Dalam hal ini, pada April 2012 pernah diberitakan, Brigjen Pol Boy Rafli Amar yang saat itu masih menjabat sebagai Kepala Bagian Penerangan Umum Polri membantah Inspektur Djoko Susilo menerima suap Rp 2 miliar dari proyek pengadaan simulator kemudi motor dan mobil senilai Rp 196,87 miliar ketika memimpin Korps Lalu Lintas Polri. Menurut Boy proyek tersebut telah sesuai prosedur.
"Beberapa waktu lalu dilakukan pemeriksaan oleh Irwasum sementara dari sisi mekanisme pengadaan barang dan jasa sudah berjalan dengan aturan yang ada. Kewajiban dari kontraktor pengadaan alat drive simulator polres-polres se-Indonesia, ini sudah terpenuhi," kata Kepala Bagian Penerangan Umum Komisaris Besar Boy Rafli Amar, Senin (23/4/2012) di Jakarta.
Kemudian, KPK telah mengumumkan tersangka lainnya pada Kamis (2/8/2012), yakni Didik, Budi, dan Sukoco. Kamis pagi sejumlah pemberitaan di media memberitahun ditetapkannya mereka sebagai tersangka. Kembali Polri merasa didahului KPK. Kamis siang, Polri pun menggelar jumpa pers dengan mengumumkan lima tersangkanya, yakni Didik, Budi, Sukoco, Legimo, dan Teddy. Kedua institusi ini pun memiliki tiga tersangka yang sama.
Pada Jumat siang, Sutarman akhirnya angkat bicara dihadapan publik yang membeberkan kronologi penyelidikan Polri hingga penetapan sebagai tersangka. Sutarman bersikeras tak mau menyerahkan tersangkanya pada KPK. Sebagai institusi berumur 65 tahun, Polri merasa tak punya taring lagi jika harus menyerahkan sepenuhnya pada KPK yang baru berdiri tahun 2003 itu.
"Saya tidak akan pernah memberikan (tersangka) selama saya masih melakukan penyidikan. Kecuali memang ada keputusan peradilan yang menyatakan saya harus menyerahkan atau menghentikan penyidikan,"tegas Sutarman.
Pada Jumat malam pun, Polri langsung menahan para tersangkanya di Bareskrim Polri.
Perkara ini dianggap tak lagi masalah siapa yang lebih dulu meyelidiki atau menyidik, namun kepercayaan masyarakat pada institusi Polri sudah luntur.
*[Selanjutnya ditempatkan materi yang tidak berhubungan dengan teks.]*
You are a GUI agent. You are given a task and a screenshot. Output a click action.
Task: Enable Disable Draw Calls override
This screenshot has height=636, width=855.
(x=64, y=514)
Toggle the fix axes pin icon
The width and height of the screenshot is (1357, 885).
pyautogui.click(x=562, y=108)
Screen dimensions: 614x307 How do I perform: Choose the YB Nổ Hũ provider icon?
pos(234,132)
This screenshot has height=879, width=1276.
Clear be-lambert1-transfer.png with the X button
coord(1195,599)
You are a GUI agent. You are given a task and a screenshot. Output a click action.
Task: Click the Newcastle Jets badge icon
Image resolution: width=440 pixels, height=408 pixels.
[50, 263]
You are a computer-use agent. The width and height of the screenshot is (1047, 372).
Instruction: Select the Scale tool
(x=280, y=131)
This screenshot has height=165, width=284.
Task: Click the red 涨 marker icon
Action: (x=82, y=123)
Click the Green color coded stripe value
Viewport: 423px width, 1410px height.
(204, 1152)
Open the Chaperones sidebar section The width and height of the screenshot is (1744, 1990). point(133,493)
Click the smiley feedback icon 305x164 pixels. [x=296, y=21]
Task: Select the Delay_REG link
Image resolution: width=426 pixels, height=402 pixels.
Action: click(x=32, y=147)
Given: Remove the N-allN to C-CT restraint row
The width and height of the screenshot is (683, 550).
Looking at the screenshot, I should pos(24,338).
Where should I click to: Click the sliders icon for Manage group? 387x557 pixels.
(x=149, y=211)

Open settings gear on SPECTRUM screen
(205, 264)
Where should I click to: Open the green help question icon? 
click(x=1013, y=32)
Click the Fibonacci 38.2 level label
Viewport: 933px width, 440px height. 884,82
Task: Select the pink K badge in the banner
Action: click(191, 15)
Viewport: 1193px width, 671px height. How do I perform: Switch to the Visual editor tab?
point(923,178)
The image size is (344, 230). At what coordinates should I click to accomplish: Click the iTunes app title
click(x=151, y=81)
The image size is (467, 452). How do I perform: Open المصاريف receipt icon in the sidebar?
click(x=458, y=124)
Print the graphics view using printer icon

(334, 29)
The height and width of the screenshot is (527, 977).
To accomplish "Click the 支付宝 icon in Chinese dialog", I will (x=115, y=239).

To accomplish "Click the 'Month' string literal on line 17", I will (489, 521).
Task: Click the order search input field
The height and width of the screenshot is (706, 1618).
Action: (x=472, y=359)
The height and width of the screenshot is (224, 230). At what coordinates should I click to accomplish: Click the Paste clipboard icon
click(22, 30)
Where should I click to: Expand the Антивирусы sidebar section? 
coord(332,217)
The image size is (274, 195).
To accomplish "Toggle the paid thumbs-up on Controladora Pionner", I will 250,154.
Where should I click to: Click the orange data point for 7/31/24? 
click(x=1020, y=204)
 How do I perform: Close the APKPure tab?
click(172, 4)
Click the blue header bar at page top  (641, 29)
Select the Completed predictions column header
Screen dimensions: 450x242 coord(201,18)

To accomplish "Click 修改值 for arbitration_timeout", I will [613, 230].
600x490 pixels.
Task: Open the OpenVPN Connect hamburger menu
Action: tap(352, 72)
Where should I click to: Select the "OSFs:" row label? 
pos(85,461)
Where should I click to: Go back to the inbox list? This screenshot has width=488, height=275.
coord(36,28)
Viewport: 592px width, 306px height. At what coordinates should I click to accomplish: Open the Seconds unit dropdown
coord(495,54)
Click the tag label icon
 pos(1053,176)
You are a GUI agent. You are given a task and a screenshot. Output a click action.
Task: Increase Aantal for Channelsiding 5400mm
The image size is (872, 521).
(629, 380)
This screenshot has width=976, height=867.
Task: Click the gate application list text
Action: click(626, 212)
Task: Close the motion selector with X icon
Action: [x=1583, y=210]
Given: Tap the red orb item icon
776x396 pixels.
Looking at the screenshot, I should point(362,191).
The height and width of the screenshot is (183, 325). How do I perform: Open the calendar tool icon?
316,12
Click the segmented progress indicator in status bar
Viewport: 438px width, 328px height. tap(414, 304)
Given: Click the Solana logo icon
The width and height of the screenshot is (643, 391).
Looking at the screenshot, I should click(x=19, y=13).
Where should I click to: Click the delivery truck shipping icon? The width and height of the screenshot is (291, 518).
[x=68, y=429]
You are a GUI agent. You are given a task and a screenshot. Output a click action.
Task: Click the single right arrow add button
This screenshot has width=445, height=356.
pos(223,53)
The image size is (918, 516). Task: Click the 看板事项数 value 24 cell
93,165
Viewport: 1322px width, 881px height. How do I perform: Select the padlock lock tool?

Polri didesak menyerahkan sepenuhnya kasus tersebut pada KPK. Polri dianggap tak akan independen menagani kasus yang diduga menyeret para perwira tingginya. Presiden diminta turun tangan. Sikap Polri yang terkesan tak mau mengalah ini pun dianggap dapat membuka kembali pertarungan Cicak lawan Buaya Jilid II. "Masyarakat dapat menilai bahwa pihak kepolisian cenderung egois karena tidak ingin kasus pengadaan SIM tersebut diurus oleh KPK. Pasti jika hal ini terus dibiarkan, maka berpotensi akan menjadi konflik semacam Cicak Vs Buaya karena KPK disakiti oleh kepolisian," ujar pakar kepolisian, Bambang Widodo Umar, Jumat (3/8/2012).